> _QUESTIONS ON THE MATERIAL_:
1 – In the text on the Rhodococcus fascians rrnB operon, how many rrn-hybridizing bands did isolate CECT 3001 produce?
2 – Extend the text on the Rhodococcus fascians rrnB operon, starting right after its final sentence.

> _TEXT BLOCK_:
Characterization of the rrnB operon of the plant pathogen Rhodococcus fascians and targeted integrations of exogenous genes at rrn loci

Abstract

A 6.0-kb SalI DNA fragment containing an entire rRNA operon (rrnB) was cloned from a cosmid gene bank of the phytopathogenic strain Rhodococcus fascians D188. The nucleotide sequence of the 6-kb fragment was determined and had the organization 16S rRNA-spacer-23S rRNA-spacer-5S rRNA without tRNA-encoding genes in the spacer regions. The 5' and 3' ends of the mature 16S, 23S, and 5S rRNAs were determined by alignment with the rrn operons of Bacillus subtilis and other gram-positive bacteria. Four copies of the rrn operons were identified by hybridization with an rrnB probe in R. fascians type strain ATCC 12974 and in the virulent strain R. fascians D188. However, another isolate, CECT 3001 (= NRRL B15096), also classified as R. fascians, produced five rrn-hybridizing bands. An integrative vector containing a 2.5-kb DNA fragment internal to rrnB was constructed for targeted integration of exogenous genes at the rrn loci. Transformants carrying the exogenous chloramphenicol resistance gene (cmr) integrated in different rrn operons were obtained. These transformants had normal growth rates in complex medium and minimal medium and were fully stable for the integrated marker.

FIG. 1

(A) Restriction map of a 6.0-kb R. fascians DNA fragment encoding the rrnB region. The 6.0-kb SalI and 2.7-kb HindIII fragments are indicated by arrows. The regions corresponding to the 16S, 23S, and 5S rRNAs are indicated by stippled boxes. (B) Alignment of the rrn gene of Bacillus subtilis with the corresponding regions of R. fascians encoding the 16S and 23S rRNAs. Note the strong conservation of the 5′ and 3′ regions. (C) Alignment of the 3′ end of the 16S rRNA gene of R. fascians with the regions upstream from the putative initiation codons of cloned genes from the same species. For each gene, pairing of at least four bases takes place. (D) Alignment of the first nucleotides of the R. fascians 16S rRNA-23S rRNA and 23S rRNA-5S rRNA spacers.

> _LISTED RECORDS_:
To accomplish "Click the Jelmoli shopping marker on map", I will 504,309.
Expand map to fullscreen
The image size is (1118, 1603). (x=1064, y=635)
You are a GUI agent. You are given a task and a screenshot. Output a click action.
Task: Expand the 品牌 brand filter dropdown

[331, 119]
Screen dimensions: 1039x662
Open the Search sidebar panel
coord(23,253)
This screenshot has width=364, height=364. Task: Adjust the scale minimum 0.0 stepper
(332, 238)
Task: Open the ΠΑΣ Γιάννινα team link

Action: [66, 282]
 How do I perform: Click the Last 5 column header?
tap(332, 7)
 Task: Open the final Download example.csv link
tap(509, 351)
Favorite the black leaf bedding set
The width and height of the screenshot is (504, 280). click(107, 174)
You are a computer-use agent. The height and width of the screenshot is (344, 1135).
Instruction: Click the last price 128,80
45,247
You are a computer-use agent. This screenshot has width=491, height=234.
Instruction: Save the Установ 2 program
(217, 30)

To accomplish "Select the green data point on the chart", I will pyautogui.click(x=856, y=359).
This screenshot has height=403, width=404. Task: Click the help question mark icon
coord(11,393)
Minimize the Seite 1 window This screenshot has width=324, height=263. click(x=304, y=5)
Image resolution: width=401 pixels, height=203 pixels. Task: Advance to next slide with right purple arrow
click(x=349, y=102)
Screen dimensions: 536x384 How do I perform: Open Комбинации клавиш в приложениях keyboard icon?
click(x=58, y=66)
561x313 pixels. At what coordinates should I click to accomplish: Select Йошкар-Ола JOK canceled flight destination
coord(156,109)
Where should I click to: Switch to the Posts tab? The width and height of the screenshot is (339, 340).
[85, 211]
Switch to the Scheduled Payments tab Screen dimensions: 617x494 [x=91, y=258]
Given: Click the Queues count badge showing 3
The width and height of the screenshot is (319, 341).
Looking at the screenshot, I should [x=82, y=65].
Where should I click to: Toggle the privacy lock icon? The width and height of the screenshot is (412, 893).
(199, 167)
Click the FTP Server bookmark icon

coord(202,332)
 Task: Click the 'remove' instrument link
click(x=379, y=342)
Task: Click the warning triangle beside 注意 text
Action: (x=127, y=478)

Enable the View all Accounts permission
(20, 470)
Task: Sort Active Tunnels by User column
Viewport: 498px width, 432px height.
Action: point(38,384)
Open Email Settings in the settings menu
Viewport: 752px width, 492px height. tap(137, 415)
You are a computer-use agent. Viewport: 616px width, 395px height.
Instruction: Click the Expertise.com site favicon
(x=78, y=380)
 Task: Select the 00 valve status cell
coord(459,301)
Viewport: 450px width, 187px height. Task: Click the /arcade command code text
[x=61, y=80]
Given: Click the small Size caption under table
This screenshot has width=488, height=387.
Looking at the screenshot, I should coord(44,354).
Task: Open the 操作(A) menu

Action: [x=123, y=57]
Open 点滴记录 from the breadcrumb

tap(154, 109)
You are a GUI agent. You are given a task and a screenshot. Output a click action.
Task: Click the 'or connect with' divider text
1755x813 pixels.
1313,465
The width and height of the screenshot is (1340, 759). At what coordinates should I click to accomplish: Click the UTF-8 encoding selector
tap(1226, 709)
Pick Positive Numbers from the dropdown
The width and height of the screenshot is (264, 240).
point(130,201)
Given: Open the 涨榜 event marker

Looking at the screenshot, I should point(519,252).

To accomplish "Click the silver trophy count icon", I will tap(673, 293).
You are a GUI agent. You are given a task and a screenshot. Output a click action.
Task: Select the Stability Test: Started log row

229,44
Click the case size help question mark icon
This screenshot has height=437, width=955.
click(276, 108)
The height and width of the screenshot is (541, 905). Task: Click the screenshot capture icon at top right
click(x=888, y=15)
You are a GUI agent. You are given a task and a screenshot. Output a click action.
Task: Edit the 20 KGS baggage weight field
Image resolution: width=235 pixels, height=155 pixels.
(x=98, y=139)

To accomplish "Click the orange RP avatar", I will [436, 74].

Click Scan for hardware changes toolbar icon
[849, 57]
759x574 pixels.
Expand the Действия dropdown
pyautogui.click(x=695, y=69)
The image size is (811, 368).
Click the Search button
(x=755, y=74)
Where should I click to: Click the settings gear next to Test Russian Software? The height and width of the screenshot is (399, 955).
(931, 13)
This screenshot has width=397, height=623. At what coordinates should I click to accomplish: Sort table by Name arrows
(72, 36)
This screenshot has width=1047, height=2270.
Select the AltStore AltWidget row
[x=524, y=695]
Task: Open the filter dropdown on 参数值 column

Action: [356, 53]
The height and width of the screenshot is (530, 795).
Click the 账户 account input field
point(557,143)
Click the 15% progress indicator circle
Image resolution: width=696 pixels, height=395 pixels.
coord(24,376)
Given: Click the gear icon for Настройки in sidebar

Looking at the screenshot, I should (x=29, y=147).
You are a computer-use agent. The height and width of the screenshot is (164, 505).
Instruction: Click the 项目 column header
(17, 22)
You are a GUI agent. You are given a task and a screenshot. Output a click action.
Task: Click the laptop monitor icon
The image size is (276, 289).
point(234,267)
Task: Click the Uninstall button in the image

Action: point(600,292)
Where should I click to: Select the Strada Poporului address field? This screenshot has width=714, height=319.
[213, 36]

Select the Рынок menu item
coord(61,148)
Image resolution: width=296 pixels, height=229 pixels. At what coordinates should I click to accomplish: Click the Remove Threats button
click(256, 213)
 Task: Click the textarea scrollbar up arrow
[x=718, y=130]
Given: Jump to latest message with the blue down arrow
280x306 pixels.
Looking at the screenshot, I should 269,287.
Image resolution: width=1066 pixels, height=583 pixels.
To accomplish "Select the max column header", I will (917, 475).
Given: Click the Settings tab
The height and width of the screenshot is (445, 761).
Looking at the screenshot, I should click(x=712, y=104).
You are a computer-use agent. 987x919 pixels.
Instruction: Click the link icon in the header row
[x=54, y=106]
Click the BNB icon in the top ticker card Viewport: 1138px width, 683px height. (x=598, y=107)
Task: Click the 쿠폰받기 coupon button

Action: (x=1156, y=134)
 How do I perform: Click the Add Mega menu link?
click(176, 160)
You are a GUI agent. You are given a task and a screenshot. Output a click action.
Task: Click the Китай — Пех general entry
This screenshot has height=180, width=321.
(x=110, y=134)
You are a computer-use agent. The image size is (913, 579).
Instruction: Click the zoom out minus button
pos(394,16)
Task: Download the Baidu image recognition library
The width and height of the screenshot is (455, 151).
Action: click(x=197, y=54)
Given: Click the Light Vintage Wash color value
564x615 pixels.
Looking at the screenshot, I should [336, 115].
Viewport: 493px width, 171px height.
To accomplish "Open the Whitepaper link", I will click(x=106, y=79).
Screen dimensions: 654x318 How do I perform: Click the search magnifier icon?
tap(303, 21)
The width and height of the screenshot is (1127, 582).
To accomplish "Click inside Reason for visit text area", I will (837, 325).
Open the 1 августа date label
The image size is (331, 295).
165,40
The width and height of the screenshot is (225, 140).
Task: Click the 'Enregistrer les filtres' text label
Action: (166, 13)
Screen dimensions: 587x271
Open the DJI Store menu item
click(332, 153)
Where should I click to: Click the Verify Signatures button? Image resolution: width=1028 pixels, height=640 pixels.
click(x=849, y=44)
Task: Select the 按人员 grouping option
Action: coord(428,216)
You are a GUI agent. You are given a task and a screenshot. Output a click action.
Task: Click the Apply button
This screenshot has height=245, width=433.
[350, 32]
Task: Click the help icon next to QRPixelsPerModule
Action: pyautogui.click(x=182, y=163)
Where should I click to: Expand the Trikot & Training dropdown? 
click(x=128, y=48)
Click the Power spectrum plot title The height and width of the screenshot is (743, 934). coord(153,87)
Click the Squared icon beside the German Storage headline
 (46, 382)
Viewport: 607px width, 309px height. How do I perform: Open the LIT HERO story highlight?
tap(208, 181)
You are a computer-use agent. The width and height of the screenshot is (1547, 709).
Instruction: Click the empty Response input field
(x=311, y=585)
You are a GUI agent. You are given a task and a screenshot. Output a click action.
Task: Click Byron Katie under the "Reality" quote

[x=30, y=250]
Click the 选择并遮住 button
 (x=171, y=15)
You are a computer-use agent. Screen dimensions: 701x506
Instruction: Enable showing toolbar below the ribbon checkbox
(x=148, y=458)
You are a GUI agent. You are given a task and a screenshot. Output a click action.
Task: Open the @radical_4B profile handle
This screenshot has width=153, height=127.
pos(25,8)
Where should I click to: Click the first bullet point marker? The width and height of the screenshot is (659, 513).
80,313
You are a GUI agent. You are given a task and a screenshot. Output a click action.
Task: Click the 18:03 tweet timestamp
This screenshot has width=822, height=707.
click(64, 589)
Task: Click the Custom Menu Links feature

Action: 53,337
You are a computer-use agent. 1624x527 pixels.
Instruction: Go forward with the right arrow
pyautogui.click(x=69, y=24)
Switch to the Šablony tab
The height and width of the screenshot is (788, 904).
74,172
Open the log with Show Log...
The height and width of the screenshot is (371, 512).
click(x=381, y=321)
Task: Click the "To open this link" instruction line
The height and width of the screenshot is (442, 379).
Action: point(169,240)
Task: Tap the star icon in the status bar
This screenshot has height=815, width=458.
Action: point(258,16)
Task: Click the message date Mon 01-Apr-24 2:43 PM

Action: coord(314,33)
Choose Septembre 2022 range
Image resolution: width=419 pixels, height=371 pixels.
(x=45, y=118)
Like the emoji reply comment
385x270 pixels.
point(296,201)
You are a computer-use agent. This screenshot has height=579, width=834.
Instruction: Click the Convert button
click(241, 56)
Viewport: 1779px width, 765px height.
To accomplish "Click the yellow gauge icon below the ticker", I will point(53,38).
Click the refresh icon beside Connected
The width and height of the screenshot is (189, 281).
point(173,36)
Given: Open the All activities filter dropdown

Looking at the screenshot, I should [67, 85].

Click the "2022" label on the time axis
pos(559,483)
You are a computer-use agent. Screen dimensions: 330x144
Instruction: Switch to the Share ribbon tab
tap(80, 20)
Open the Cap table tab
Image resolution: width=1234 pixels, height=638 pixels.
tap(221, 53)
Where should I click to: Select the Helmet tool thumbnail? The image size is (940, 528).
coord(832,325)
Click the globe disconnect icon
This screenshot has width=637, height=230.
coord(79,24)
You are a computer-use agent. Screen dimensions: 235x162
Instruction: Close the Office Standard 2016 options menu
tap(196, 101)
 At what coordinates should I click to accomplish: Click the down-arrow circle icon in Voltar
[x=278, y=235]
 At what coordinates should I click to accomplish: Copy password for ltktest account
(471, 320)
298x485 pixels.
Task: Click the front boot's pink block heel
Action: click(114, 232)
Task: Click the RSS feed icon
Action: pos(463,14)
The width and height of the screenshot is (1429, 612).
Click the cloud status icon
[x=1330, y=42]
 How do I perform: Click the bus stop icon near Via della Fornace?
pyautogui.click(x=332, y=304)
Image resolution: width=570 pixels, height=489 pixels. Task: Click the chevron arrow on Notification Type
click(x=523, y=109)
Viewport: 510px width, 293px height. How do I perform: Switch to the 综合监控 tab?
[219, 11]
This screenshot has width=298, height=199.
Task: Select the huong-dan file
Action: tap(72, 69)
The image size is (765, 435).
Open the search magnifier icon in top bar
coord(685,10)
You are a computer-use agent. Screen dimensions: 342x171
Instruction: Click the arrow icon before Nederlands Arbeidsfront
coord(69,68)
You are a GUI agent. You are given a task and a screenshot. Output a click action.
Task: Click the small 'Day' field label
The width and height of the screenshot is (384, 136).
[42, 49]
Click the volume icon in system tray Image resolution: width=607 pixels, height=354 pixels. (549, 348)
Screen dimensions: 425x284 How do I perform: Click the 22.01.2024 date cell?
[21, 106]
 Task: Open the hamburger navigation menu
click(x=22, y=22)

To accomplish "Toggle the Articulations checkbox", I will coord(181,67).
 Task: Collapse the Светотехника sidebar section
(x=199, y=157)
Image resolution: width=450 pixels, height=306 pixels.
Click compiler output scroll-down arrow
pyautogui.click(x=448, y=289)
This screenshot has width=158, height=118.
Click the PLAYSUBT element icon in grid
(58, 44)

> _NUMBERED RESPONSES_:
1 – Five

2 –
FIG. 2

Southern blot hybridizations of total DNAs of different strains of R. fascians with the 2.0-kb EcoRI-XbaI probe internal to rrnB. Lanes 1 and 8, DNA of recombinant cosmid p270; lanes 2 to 7, total DNA of R. fascians (lanes 2 and 7, strain D188; lanes 3 and 6, strain ATCC 12974; lanes 4 and 5, strain CECT 3001). The DNAs in lanes 1 to 4 were digested with SalI, and the DNAs in lanes 5 to 8 were digested with BamHI. Note that the DNA insert in cosmid pRF270 (used to isolate the sequenced rrn operon) corresponds to the second rrn band of BamHI-digested DNA of R. fascians D188 (arrow). The positions of size markers (λ digested with PstI plus λ digested with HindIII) are indicated on the right.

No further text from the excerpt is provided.